O dönemin yıldızları starları, hep çok güzel genç kadınlardır. Adile Naşit, bu tabuyu yıkar. O samimiyetiyle, içtenliğiyle, yeteneğiyle, yüreğinin güzelliğiyle, Türkiye’nin en başarılı kadın oyuncusu olur. Bu yüzden, türk sinemasının devrimidir adile naşit. Ama Şevkiye May’ın o sözleri yüreğine dokunmuştur bir kere, atamaz aklından.
Yıllar sonra, deli gibi sevilen bir oyuncu olduğunda bile bir röportajında güzel bir kadın olmak isterdim der:
“Giydiklerimin bana yakışmadığını düşünürüm. Makyaj yaparım bir filmin galasına gitmek için. ‘Aman ne olmuşsun böyle’ desinler, gözlerim dolar, koşar banyoya yıkarım suratımı. Giydiklerimi hiç yakıştırmam kendime. Her zamankinden biraz daha şık giyinsem ‘Aman ne güzel olmuşsunuz adile abla’ deseler mahvolurum. İşte bana acıyorlar, onun için iltifat ediyorlar diye. Aşağılık kompleksi bunlar tabii ki.”

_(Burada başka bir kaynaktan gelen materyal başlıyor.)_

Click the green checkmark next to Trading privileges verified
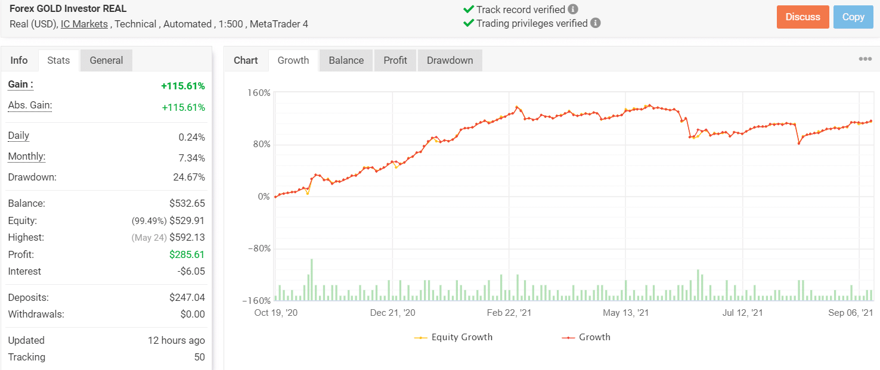This screenshot has width=880, height=370. (469, 24)
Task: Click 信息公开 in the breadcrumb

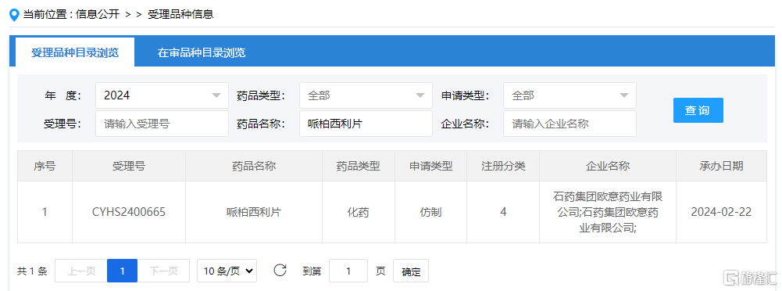Action: [98, 15]
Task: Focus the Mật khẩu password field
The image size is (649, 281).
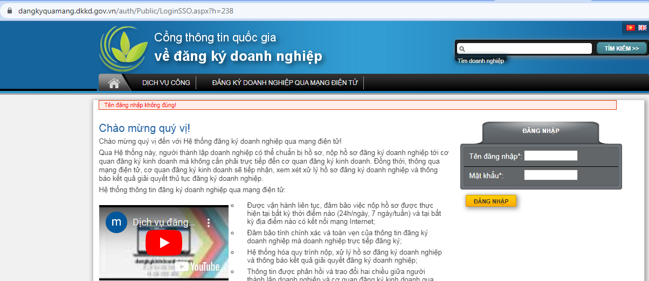Action: [550, 175]
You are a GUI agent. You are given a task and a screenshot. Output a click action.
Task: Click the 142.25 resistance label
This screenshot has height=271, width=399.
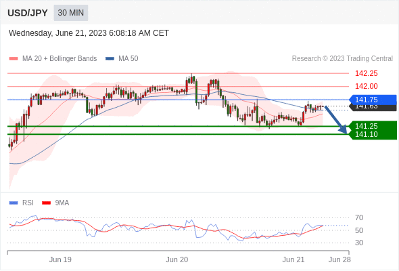(x=367, y=73)
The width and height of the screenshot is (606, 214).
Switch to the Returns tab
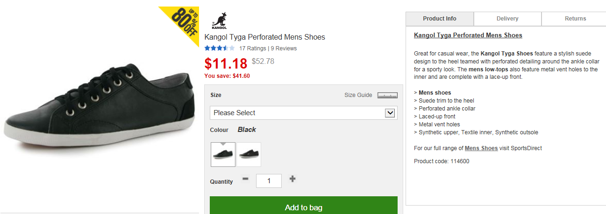pyautogui.click(x=575, y=19)
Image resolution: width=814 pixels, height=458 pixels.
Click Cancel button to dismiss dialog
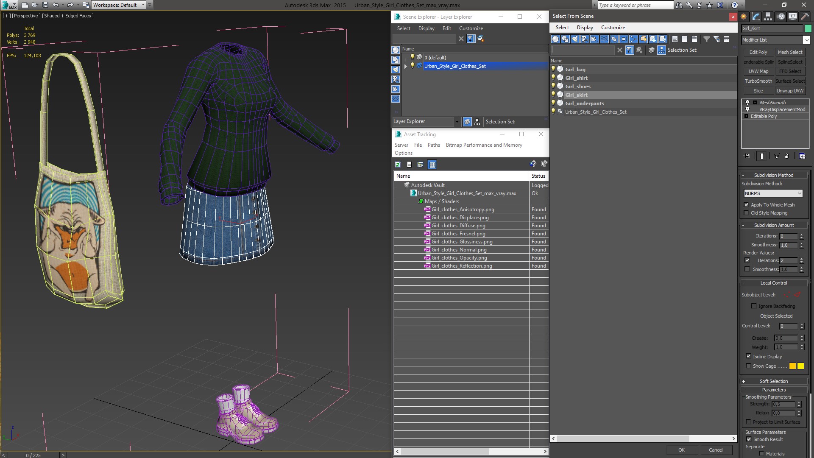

Hepimizin kendimizde beğenmediğimiz yönlerimiz varken, o bütün korkularını hiç çekinmeden bize anlatır. Oysa çok güzeldir adile teyzemiz. Oyunculuğu da bambaşkaydı, insanlığı da, gülen gözleri de… Onun sıcaklığı, samimiyeti hepimizin yüreğini ısıtırdı. Hala daha her filmini izlediğimizde aynı sıcaklığı hissederiz. Hiçbir yerde bulamadığımız o sıcaklığı.
Adile Naşit’in biricik oğlu Ahmet’in hastalanması
Karaca tiyatrosunda kendisi gibi bir tiyatro sanatçısı olan Ziya Keskiner’e aşık olur Adile hanım. Evlenirler. Bir oğlu olur. Sağ yanağında beni vardır. Ahmet koyarlar adını. Pamuklara sarıp büyütür Ahmetini.
İkinci sınıftayken birden rahatsızlanır Ahmet. Doktorlar kalbinin doğuştan delik olduğunu, ameliyat edilmezse yaşamayacağını söyler. Türkiye’de tedavisi yoktur Ahmet’in. Amerika’ya gitmek zorundadır.
Ameliyat için gereken para 100 bin liradır. Adile hanım ve Ziya beyin ne böyle bir paraları vardır, Ne de tiyatroyla bu parayı kazanma umutları… Sanatçı arkadaşları yetişir imdatlarına. İstanbul tiyatroları bir gecelik gelirini bağışlar. Elde edilen para 20 bin liradır.
Gazanfer Özcan önderliğinde ameliyat parası için ‘gece yarısı tiyatrosu’ organize edilir. Ardından gazeteler de bağış kampanyası başlatınca, Ahmet’i Amerika’ya götürecek para denkleştirilir.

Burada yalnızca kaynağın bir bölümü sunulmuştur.